- [Problems and tasks]
A: From the MapReduce workflow thread, write out the passage starting with "Posted by Bibek" and going on through "1 files to 10000* files.".
B: Using the MapReduce workflow thread, answer each item on its own line, labeled to match:
(i) Where are the binary files listed in CONFIG stored?
(ii) What is the third step of the workflow, and what is said about it for now?
(iii) What does the second proposed solution imply for commandX?

[[ Extract provided, beginning ]]

You are viewing a plain text version of this content. The canonical link for it is here.

Posted to mapreduce-user@hadoop.apache.org by Hassen Riahi <ha...@cern.ch> on 2011/06/22 14:51:02 UTC

Parallelize a workflow using mapReduce

Hi all,

I'm looking to parallelize a workflow using mapReduce. The workflow  
can be summarized as following:

1- Specify the list of paths of binary files to process in a  
configuration file (let's call this configuration file CONFIG). These  
binary files are stored in HDFS. This list of path can vary from 1  
files to 10000* files.
2- Process the list of files given in CONFIG: It is done by calling a  
command (let's call it commandX) and giving CONFIG as option, smthg  
like: commandX CONFIG. CommandX reads CONFIG and takes care to open  
the files, process them and generate then the output.
3- Merging...this step can be ignored for now.

The only solutions that I'm seeing to port this workflow to mapReduce  
are:

1- Write a map code which takes as input a list of paths and then call  
appropriately commandX. But, AFAIK, the job will not be split and will  
run as a single mapReduce job over HDFS.
2- Read the input files, and then get the output of the read operation  
and pass it as input to map code. This solution implies a deeper and  
complicated modification of commandX.

Any ideas, comments or suggestions would be appreciated.

Thanks in advance for the help,
Hassen

Re: Parallelize a workflow using mapReduce

Posted by Bibek Paudel <et...@gmail.com>.

On Wed, Jun 22, 2011 at 5:00 PM, Bibek Paudel <et...@gmail.com> wrote:
> On Wed, Jun 22, 2011 at 2:51 PM, Hassen Riahi <ha...@cern.ch> wrote:
>> Hi all,
>>
>> I'm looking to parallelize a workflow using mapReduce. The workflow can be
>> summarized as following:
>>
>> 1- Specify the list of paths of binary files to process in a configuration
>> file (let's call this configuration file CONFIG). These binary files are
>> stored in HDFS. This list of path can vary from 1 files to 10000* files.
>> 2- Process the list of files given in CONFIG: It is done by calling a
>> command (let's call it commandX) and giving CONFIG as option, smthg like:
>> commandX CONFIG. CommandX reads CONFIG and takes care to open the files,
>> process them and generate then the output.
>> 3- Merging...this step can be ignored for now.
>>
>> The only solutions that I'm seeing to port this workflow to mapReduce are:
>>
>> 1- Write a map code which takes as input a list of paths and then call
>> appropriately commandX. But, AFAIK, the job will not be split and will run
>> as a single mapReduce job over HDFS.
>> 2- Read the input files, and then get the output of the read operation and
>> pass it as input to map code. This solution implies a deeper and complicated
>> modification of commandX.
>>
>> Any ideas, comments or suggestions would be appreciated.

[[ Extract provided, end ]]
[[ Dataset section, beginning ]]

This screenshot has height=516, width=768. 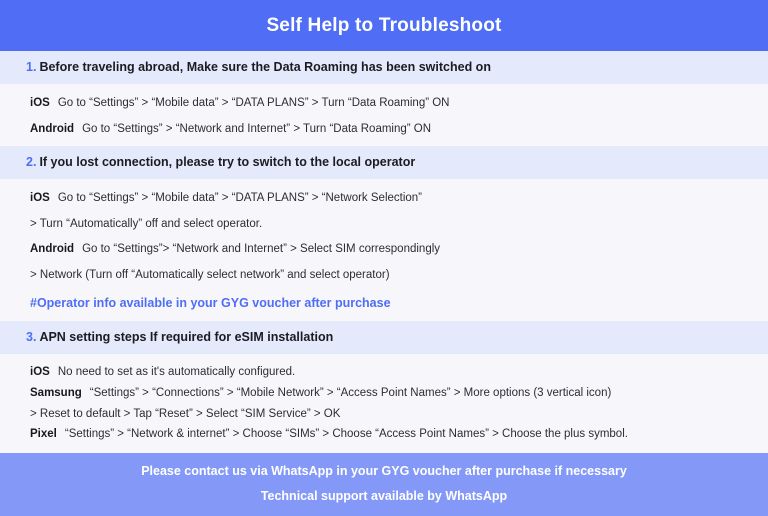 I want to click on section-1-heading-lead: Before traveling abroad,, so click(x=112, y=67).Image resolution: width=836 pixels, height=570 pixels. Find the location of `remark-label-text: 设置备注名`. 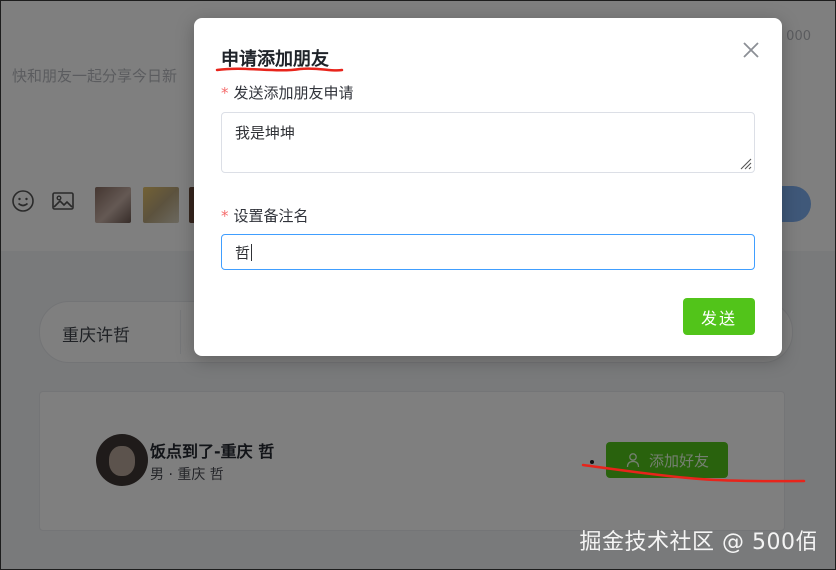

remark-label-text: 设置备注名 is located at coordinates (271, 216).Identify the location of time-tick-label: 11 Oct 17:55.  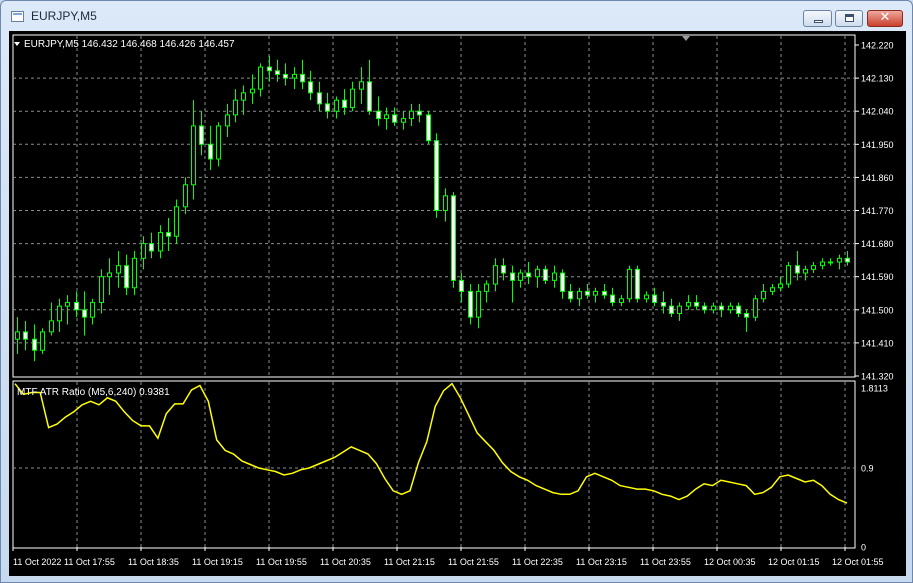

[[ Dataset section, end ]]

- [Answers]
A:
Posted by Bibek Paudel <et...@gmail.com>.

On Wed, Jun 22, 2011 at 5:00 PM, Bibek Paudel <et...@gmail.com> wrote:
> On Wed, Jun 22, 2011 at 2:51 PM, Hassen Riahi <ha...@cern.ch> wrote:
>> Hi all,
>>
>> I'm looking to parallelize a workflow using mapReduce. The workflow can be
>> summarized as following:
>>
>> 1- Specify the list of paths of binary files to process in a configuration
>> file (let's call this configuration file CONFIG). These binary files are
>> stored in HDFS. This list of path can vary from 1 files to 10000* files.

B:
(i) In HDFS.
(ii) Merging; this step can be ignored for now.
(iii) A deeper and complicated modification of commandX.